Policjanci blisko rok temu brutalnie wkroczyli do mieszkania niewinnych osób, a pełnomocnik pokrzywdzonych przez policję osób dopiero wczoraj poinformował o zawarciu ugody i wypłacie przez śląską Policję odszkodowania. To jednak nie koniec walki o zadośćuczynienie.
Do zdarzenia doszło w marcu 2012 roku. Policjanci chcąc ująć groźnego przestępcę wkroczyli do jednego z mieszkań w Katowicach. Okazało się jednak, że… pomylili piętra.
Wesprzyj nas już teraz!
Nim jednak zorientowali się w sytuacji zdążyli poturbować lokatorów i zdemolować mieszkanie. Co więcej, za drugim podejściem również pomylili piętra i obezwładnili kolejnego niewinnego lokatora. Przestępcę udało się ująć dopiero za trzecim podejściem.
Pokrzywdzeni lokatorzy musieli czekać blisko rok, by śląska Policja przyznała im odszkodowanie. Dopiero w środę ich pełnomocnik poinformował o zawarciu ugody. Zostanie im wypłacone 40 tys. zł.

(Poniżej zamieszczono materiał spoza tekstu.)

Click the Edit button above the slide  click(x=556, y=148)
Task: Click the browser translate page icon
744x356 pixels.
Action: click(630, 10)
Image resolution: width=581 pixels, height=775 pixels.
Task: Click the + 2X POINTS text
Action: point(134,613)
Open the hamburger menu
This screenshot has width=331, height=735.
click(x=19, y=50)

Ale to nie koniec. Pokrzywdzeni będą starać się jeszcze o kolejne odszkodowanie w ramach pokrycia kosztów leczenia uszczerbków na zdrowiu, jaki doznali z powodu omyłkowej akcji Policji. Czy znów czekają ich roczne starania o wypłatę należnego im zadośćuczynienia? Na razie, nic nie jest pewne.